See http://www.opengroup.org/onlinepubs/000095399/utilities/ls.html for full POSIX specification. Don't know if there is much to do. Knowledge Base article is maybe the easiest solution... Proposing the change to upstream will collide with POSIX. So maybe request for the format adjusting in next POSIX version could be other solution - the harder one - as this format is well established.

Closing this bugzilla NOTABUG, but adding upstream maintainer into CC - to let him know about the issue.

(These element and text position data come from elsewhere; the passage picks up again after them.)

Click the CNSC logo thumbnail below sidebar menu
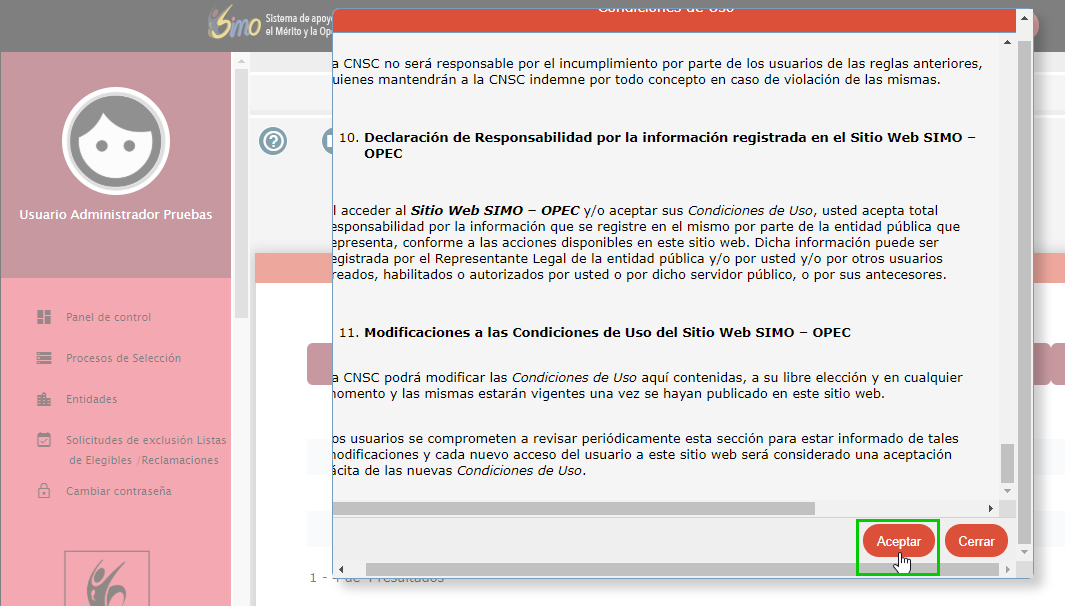The image size is (1065, 606). click(x=107, y=578)
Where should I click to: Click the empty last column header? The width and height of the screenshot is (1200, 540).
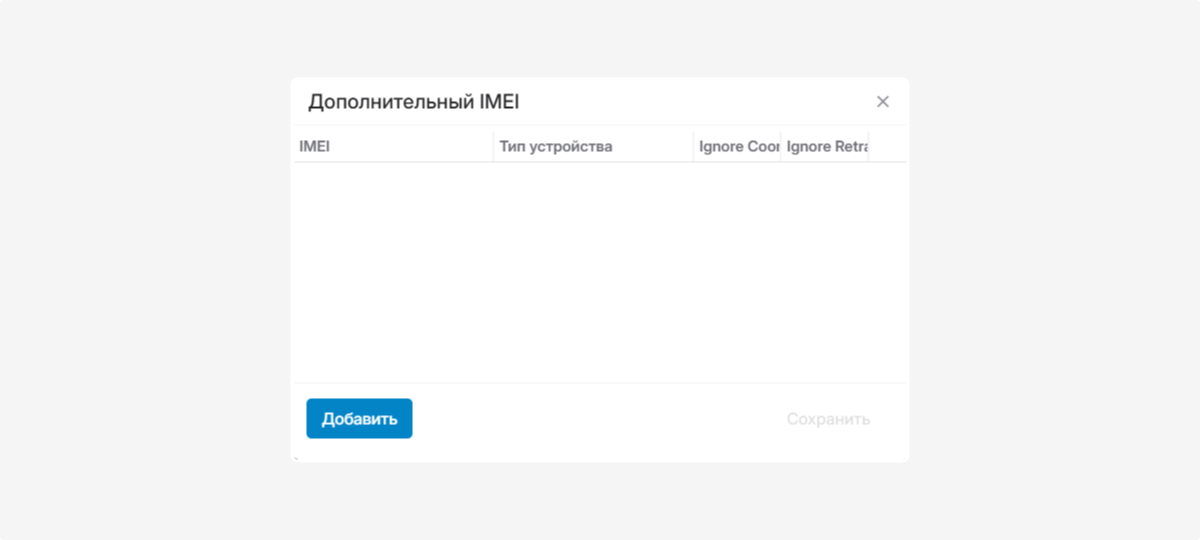pyautogui.click(x=888, y=147)
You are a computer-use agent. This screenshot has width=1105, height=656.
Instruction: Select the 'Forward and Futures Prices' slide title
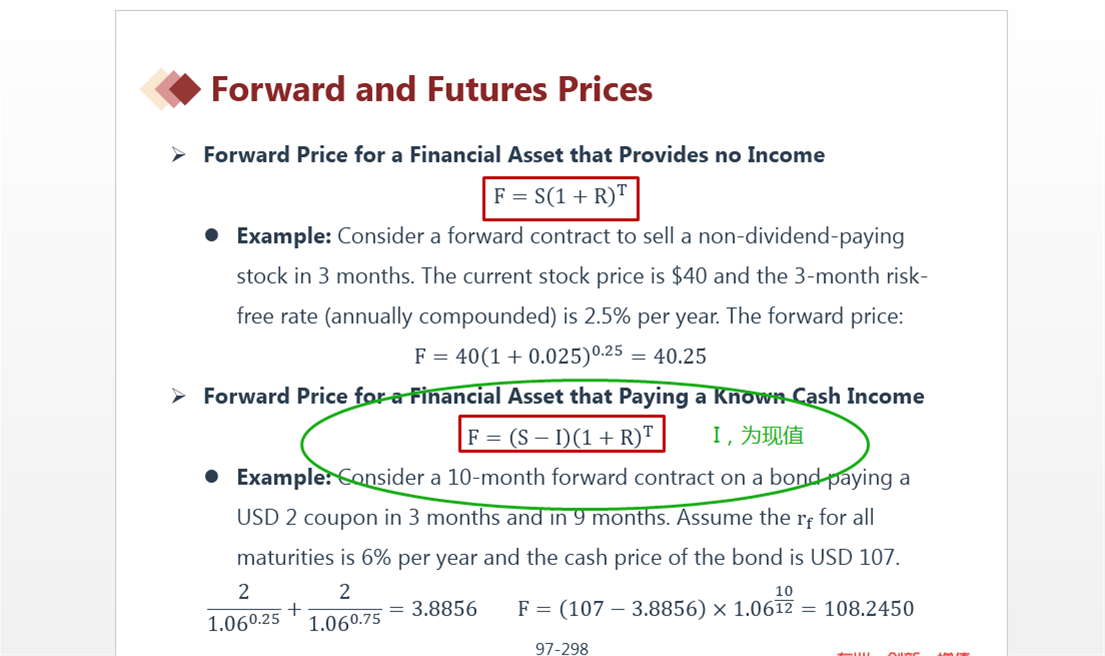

Comment 2 Jim Meyering 2009-12-11 07:44:25 UTC
Thanks for the heads up.
You're right.  The only hope for change is to go through POSIX,
and that would be a very long shot, since there are sure to be
scripts that parse ls -l output and that hence expect the " -> ".
POSIX would never invalidate all of those scripts.

You might get POSIX to bless a change whereby in any non-C locale,
another byte sequence may be used in place of " -> ".  That would
protect the common case (users at the command line usually have
LANG != C) yet allow scripted use (LC_ALL=C) to continue to have the
required behavior.

Comment 3 Greg Swift 2009-12-11 15:03:18 UTC
thanks for the feedback.  How would one go about proposing a change to POSIX? its a long shot, but doesn't hurt to ask.

Comment 4 Jim Meyering 2009-12-11 15:35:10 UTC
First, subscribe to one or more of the groups here: 

http://www.opengroup.org/austin/lists.html

austin-group-l
austin-group-futures-l

You might want to lurk for a while, or read archives.
Then ask if it such a change would be possible.